- Riksbank is signaling a changed reaction function, Nordea says
- Nordea questions decision to cut CPI outlook but not rates
“It’s still the most powerful monetary policy handgun in the world and would blow my krona position clean off my trading desk. I’m a punk and I don’t feel that lucky...”
The Dirty Harry reference has been recast by Mikael Sarwe to convey his dismay at Sweden’s Riksbank. The Nordea head of research says the bank’s monetary policy has finally become impossible to read. Sarwe is struggling to figure out whether the Riksbank’s latest signals point to more stimulus or not.
“I’m basically lying on my back with Dirty Harry still pointing a .44 magnum at me, trying to figure out whether he has a bullet left or not,” he said in a note on Friday.

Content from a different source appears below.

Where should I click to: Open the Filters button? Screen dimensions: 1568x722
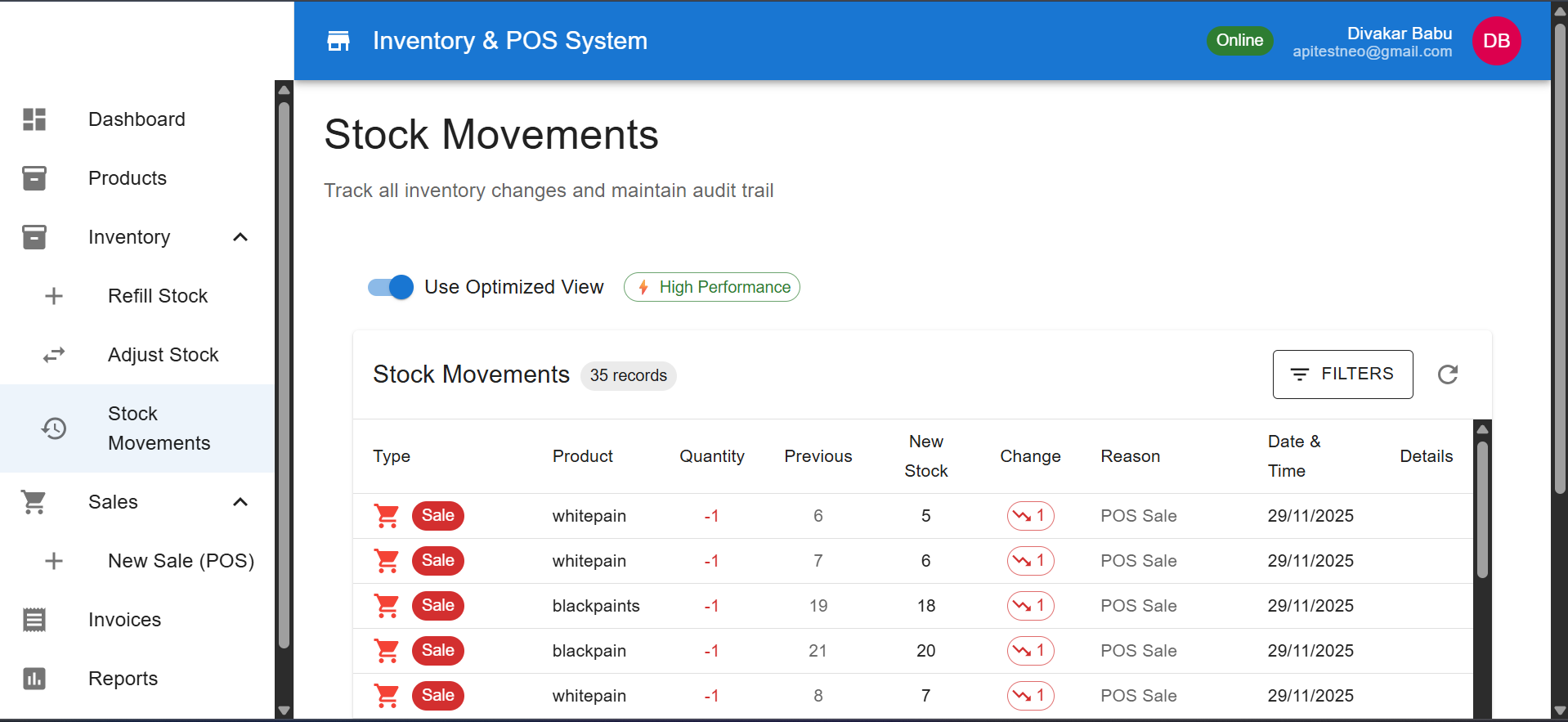[1342, 374]

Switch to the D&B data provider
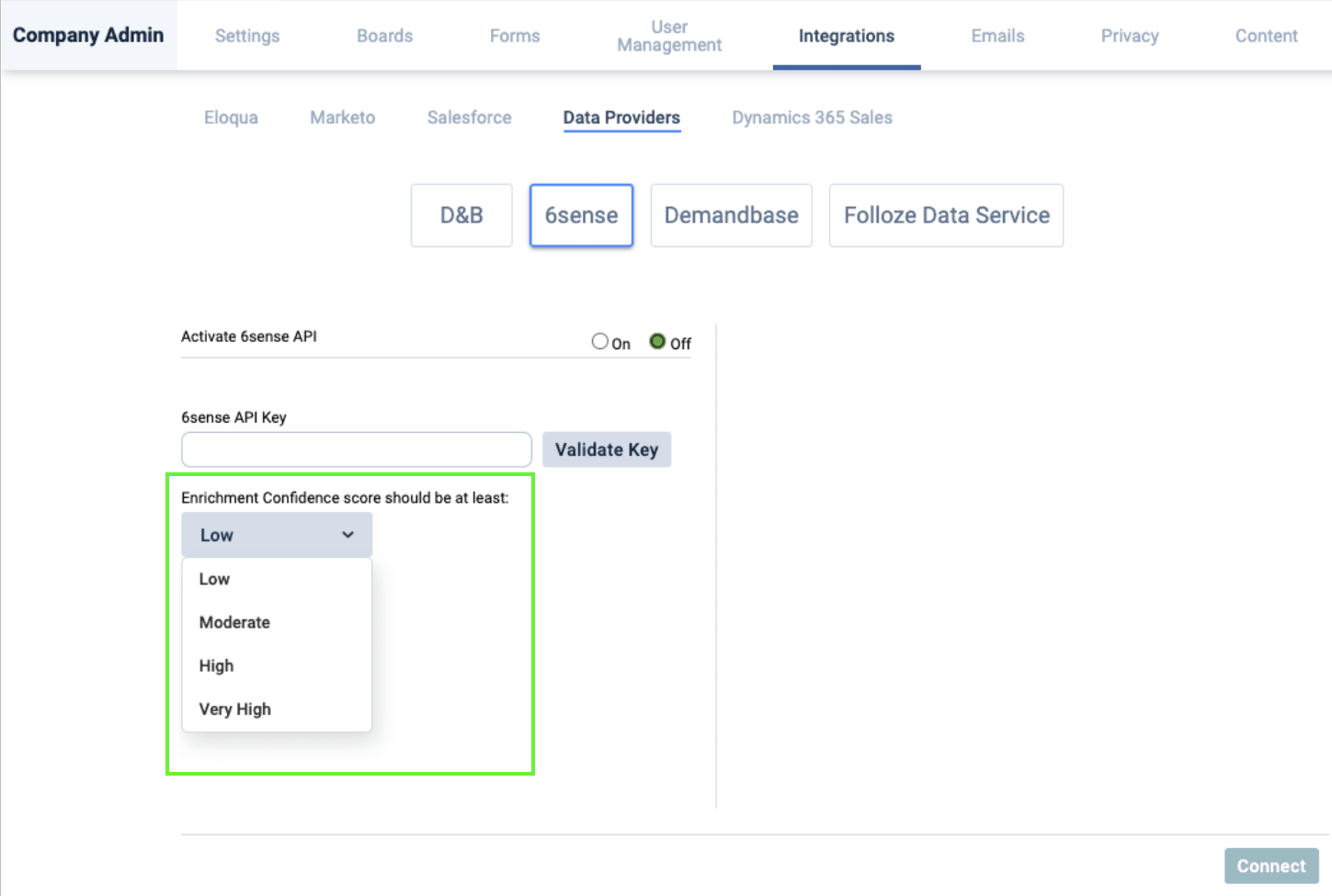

The Riksbank left all its main policy levers untouched at its latest meeting last week. The repo rate is still minus 0.35 percent and a bond-purchase target was reiterated. The news sent the krona up 1.2 percent against the euro on Thursday, in part as the Riksbank’s announcement coincided with noises of more stimulus from the European Central Bank.
Riksbank Governor Stefan Ingves said in an interview the same day he’s “happy” with the exchange rate. He also made clear policy makers can cut again should the krona strengthen “too soon or too much.”
But the main problem with the Riksbank’s decision to do nothing was the inflation math that underscored the move, according to Sarwe.
After years of disinflation, and even bouts of deflation, the Riksbank cut its inflation outlook. If policy makers really expect price growth to be weaker than they had estimated previously, why didn’t they cut rates, Sarwe asks. The failure to do so suggests a “changed reaction function,” he said.
The Riksbank will still react if the krona continues to strengthen or if ECB President Mario Draghi delivers on his signals of extra stimulus, the Nordea analyst said.
But even with Ingves now effectively telling the market to “Make my day,” Sarwe anticipates traders will test his resolve by bidding up the krona in the period ahead.
As for the added confusion and the Riksbank’s shifting analysis: “That’s life,” Sarwe said in a phone interview.